There has been some attrition. Mostly, some of the plants just transferred hard and never grew. In three other cases, there were some preventable errors. An industrious gopher got through one of our homemade baskets and got a milkweed (see above photo). Ron (The UC Master Gardener milkweed expert) thought the gophers would not like the bitter taste of the plant and leave them alone. Unfortunately, the gopher not only tasted the roots, but the entire plant disappeared! To Ron’s credit, he wanted us to use gopher baskets “just in case”. This probably prevented more loss. Thanks Ron! In another case, I drowned a plant after leaving the rainwater hose on too long. Finally, as described in my last post, a friendly cow came along and attempted to graze a plant – then spit it back out. Although I replanted, I am not sure it will survive.

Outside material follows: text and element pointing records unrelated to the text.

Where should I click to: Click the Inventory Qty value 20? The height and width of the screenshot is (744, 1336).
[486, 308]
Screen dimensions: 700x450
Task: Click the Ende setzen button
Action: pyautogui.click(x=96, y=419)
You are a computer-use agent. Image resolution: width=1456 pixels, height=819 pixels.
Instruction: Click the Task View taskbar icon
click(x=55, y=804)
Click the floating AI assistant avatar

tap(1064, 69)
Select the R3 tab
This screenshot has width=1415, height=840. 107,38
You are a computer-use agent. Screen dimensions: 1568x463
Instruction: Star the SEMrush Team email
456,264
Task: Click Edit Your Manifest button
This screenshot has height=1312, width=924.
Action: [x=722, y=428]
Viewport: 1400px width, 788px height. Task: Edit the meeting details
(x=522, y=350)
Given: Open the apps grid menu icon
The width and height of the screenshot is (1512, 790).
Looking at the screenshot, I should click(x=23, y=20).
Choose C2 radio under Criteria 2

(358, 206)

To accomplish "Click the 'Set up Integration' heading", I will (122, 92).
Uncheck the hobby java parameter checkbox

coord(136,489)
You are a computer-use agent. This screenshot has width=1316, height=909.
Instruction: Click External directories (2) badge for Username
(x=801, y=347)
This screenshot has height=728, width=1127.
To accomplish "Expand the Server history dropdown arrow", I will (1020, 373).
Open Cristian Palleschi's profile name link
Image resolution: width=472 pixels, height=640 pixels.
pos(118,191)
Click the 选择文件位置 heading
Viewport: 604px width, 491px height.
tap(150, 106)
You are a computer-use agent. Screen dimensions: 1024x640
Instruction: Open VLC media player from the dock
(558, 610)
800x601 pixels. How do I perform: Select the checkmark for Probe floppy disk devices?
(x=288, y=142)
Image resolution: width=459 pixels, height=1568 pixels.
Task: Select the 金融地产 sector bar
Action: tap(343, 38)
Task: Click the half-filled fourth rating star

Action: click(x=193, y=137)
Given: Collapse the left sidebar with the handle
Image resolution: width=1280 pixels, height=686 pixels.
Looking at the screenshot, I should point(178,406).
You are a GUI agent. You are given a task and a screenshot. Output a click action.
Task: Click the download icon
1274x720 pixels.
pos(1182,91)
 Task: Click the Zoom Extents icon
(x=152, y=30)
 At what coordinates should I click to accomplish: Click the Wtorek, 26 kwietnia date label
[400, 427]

Some great news: I found some growth on one of the plants that transferred hard and never grew. That was exciting – although it decided to grow just as the season is winding down and the leaves will begin to drop (see the photo below). A main lesson from this is to keep watering. I kept watering all of the plants/basket areas even if they looked dead or had disappeared.
New growth at the base of a milkweed stem.
Below are the planting plot maps I created with dark gray cells for those I’ve lost – or at least think I’ve lost. I give a status on some of the plants.
Overall, I am happy. I knew there would be some attrition, but had hoped it would be minimal. Cannot wait to see if the butterflies choose to have babies in these patches!